- 作者:じゅん, みうら
- 発売日: 2020/03/10
- メディア: 文庫
Kindle版もあります。
内容紹介
「オカンが日記を盗み読みしてる!」とピンときて、わざと妄想上の彼女とのデートを綴った中3の思い出から、VRを初体験しエロ仮想現実に大興奮した昨今の出来事まで。
"人生の3分の2はいやらしいことを考えてきた”の書き出しでおなじみ、「週刊文春」の連載「人生エロエロ」をまとめて100話大放出、文庫オリジナルで一気読み!
「『人生エロエロ』の単行本を読むことがマイブーム」という有働由美子キャスターとの対談も収録。
カバー絵は人気イラストレーター、たなかみさきさんの描き下ろし。
「人生の3分の2はいやらしいことを考えてきた。」
この書き出しで毎回始まる、みうらじゅんさんの「エロ&妄想エッセイ」、『人生エロエロ』を100話集めて文庫化したものです。

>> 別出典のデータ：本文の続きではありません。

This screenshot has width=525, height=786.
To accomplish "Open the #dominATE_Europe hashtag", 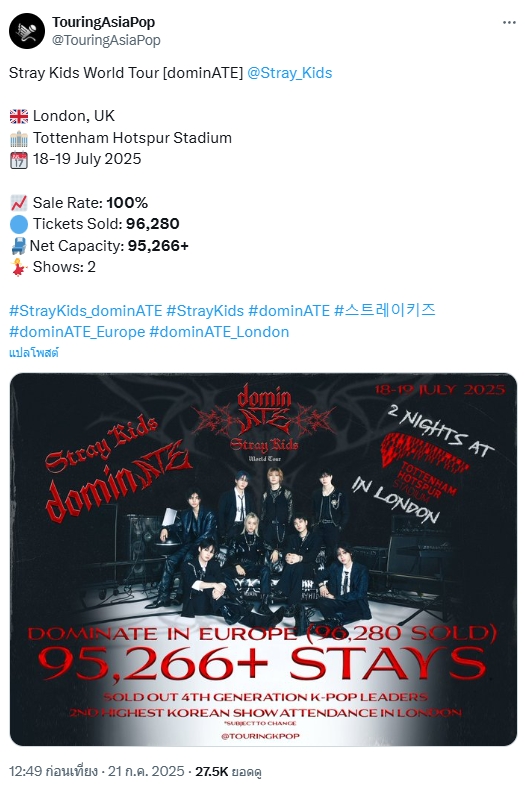I will pos(77,332).
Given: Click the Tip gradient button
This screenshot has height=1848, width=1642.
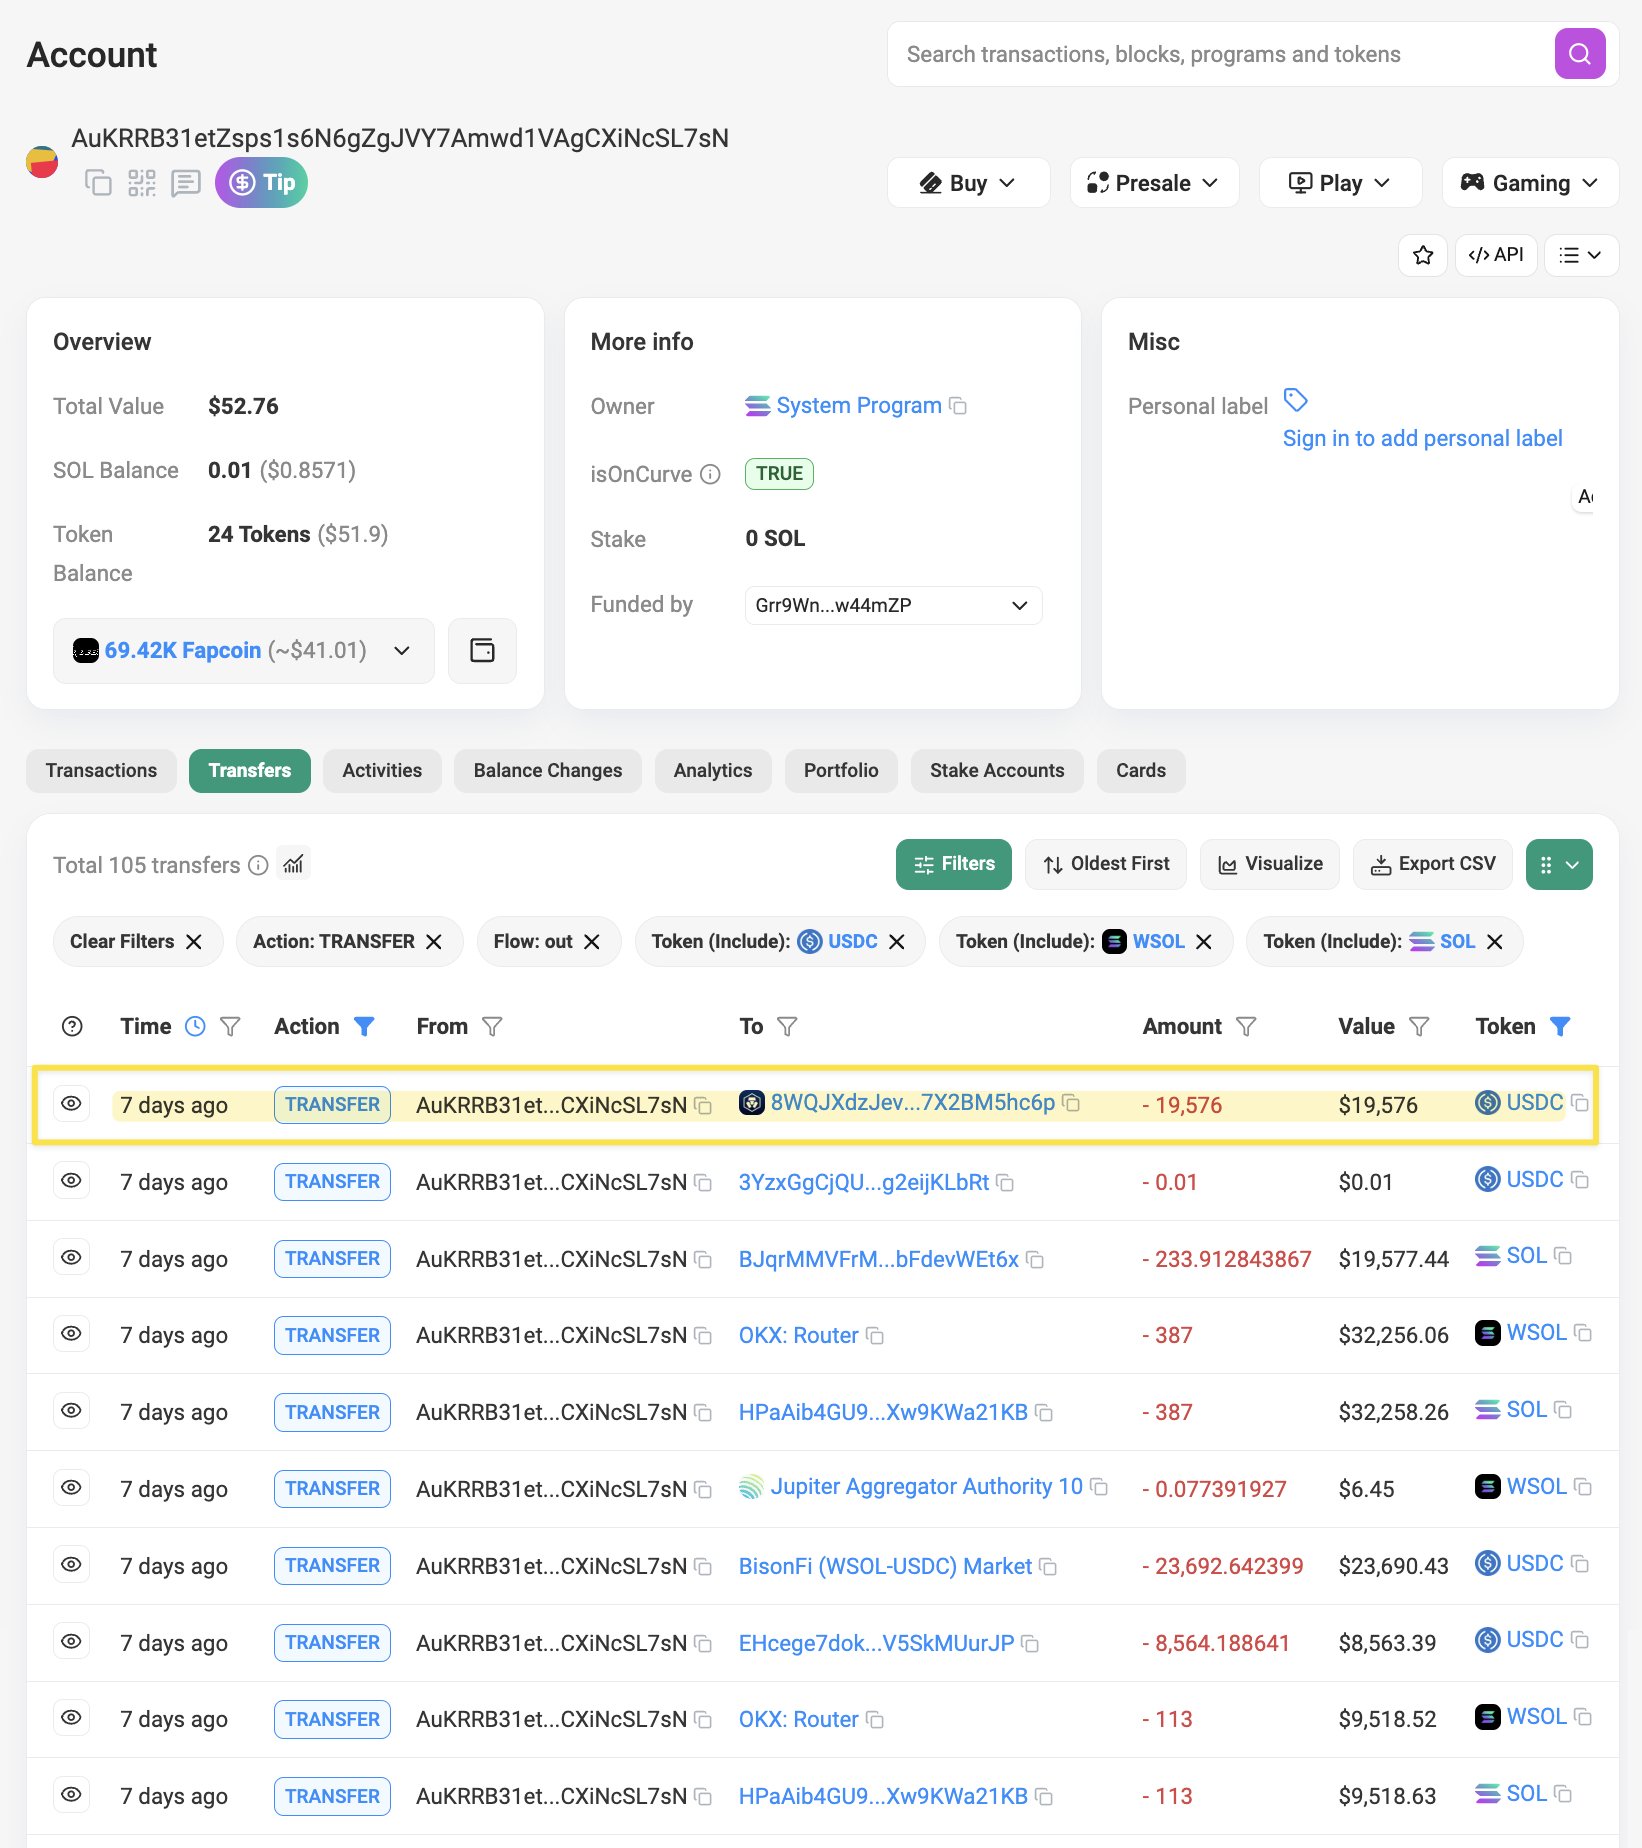Looking at the screenshot, I should 261,183.
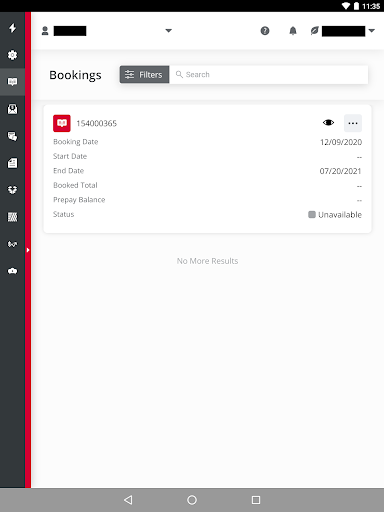Click the Unavailable status indicator
Screen dimensions: 384x512
click(335, 215)
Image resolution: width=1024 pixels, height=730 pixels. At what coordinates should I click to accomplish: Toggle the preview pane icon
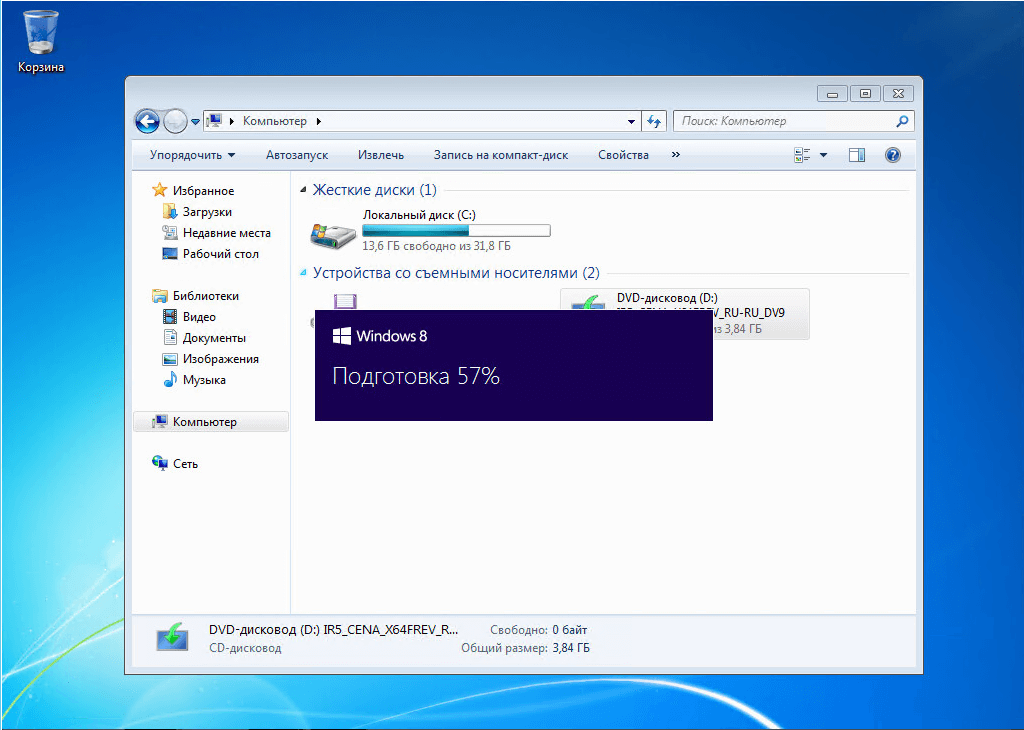click(857, 155)
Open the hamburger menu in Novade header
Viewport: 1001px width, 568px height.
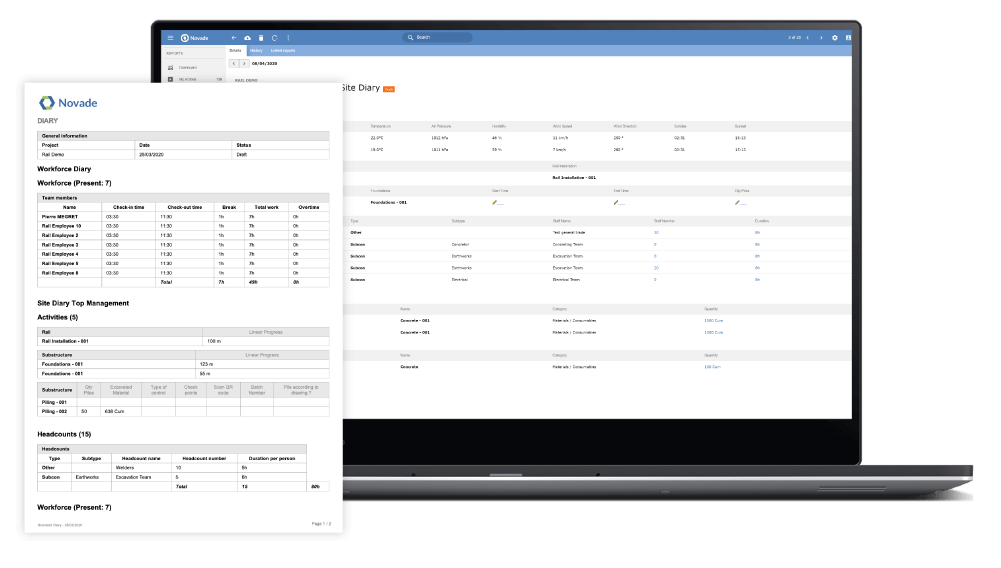(x=170, y=37)
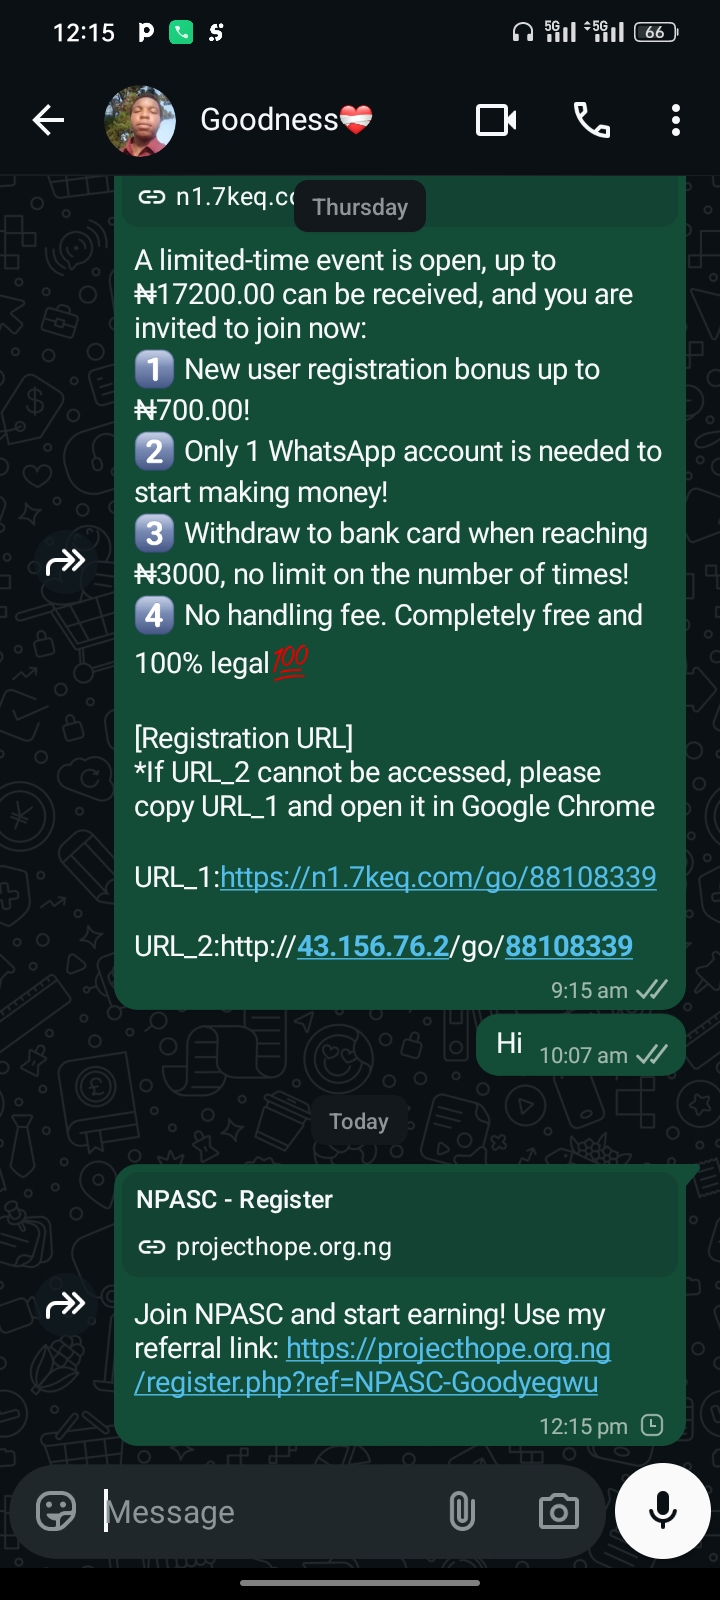
Task: Open the emoji sticker picker
Action: point(56,1511)
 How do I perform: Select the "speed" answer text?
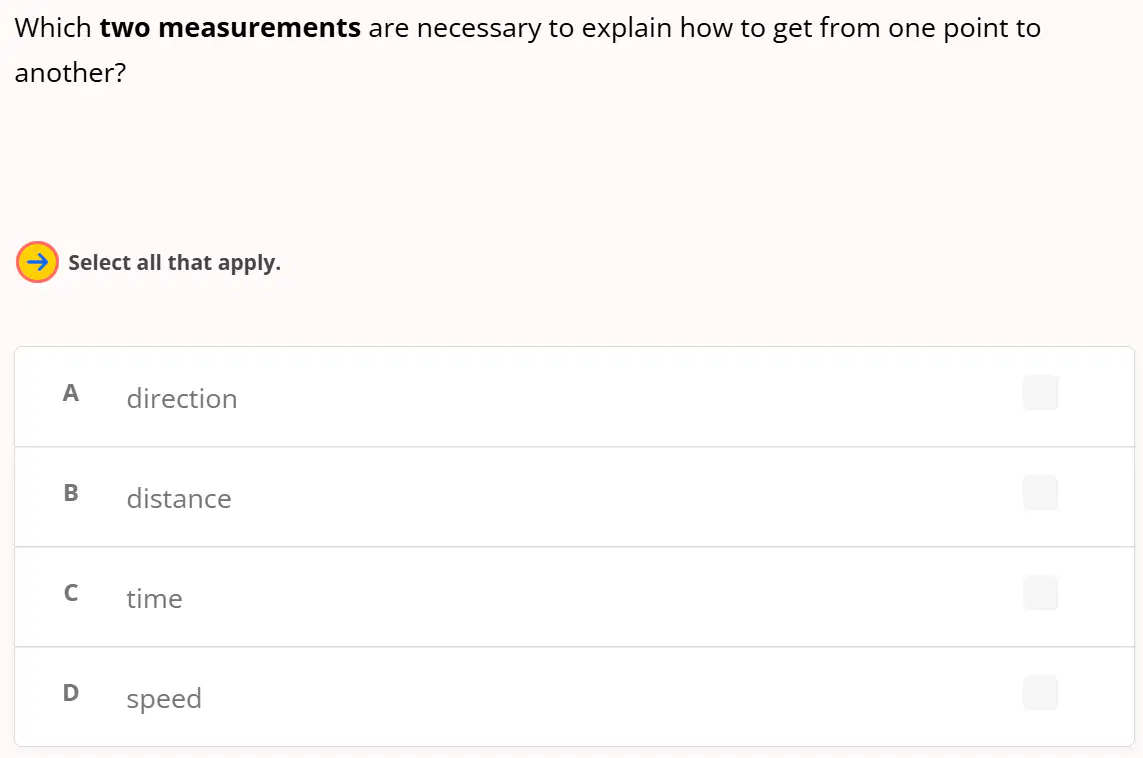(x=164, y=699)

内容は本当に「男の妄想、あるいはエロスの暴走」という感じで、「ああ、学生時代の『男子トーク』を思い出すなあ……」と、なんだか懐かしくなってしまいます。
いまの感覚だと、「女性を何だと思っているんだ!」と怒られそうではありますが、なんというか、みうらじゅんさんは、ひたすらエロにまっすぐなんですよ。権力を使ってとか、恋愛工学を学んで、とかいうんじゃなくて、「その気」がありそうな相手との駆け引きにすべてを賭けている。
まあでも、こういう話が、許されてしまうというのは、みうらじゅんさんとか、リリー・フランキーさんの人徳というか、長年の積み重ねっていうのもありますよね。
彼女と別府に旅行に出かけたときの話。
宿は現地で適当に捜そうと思っていたのが甘かった。平日なのにどこも満室。駅周辺を長時間ブラついたので彼女の機嫌はどんどん悪くなった。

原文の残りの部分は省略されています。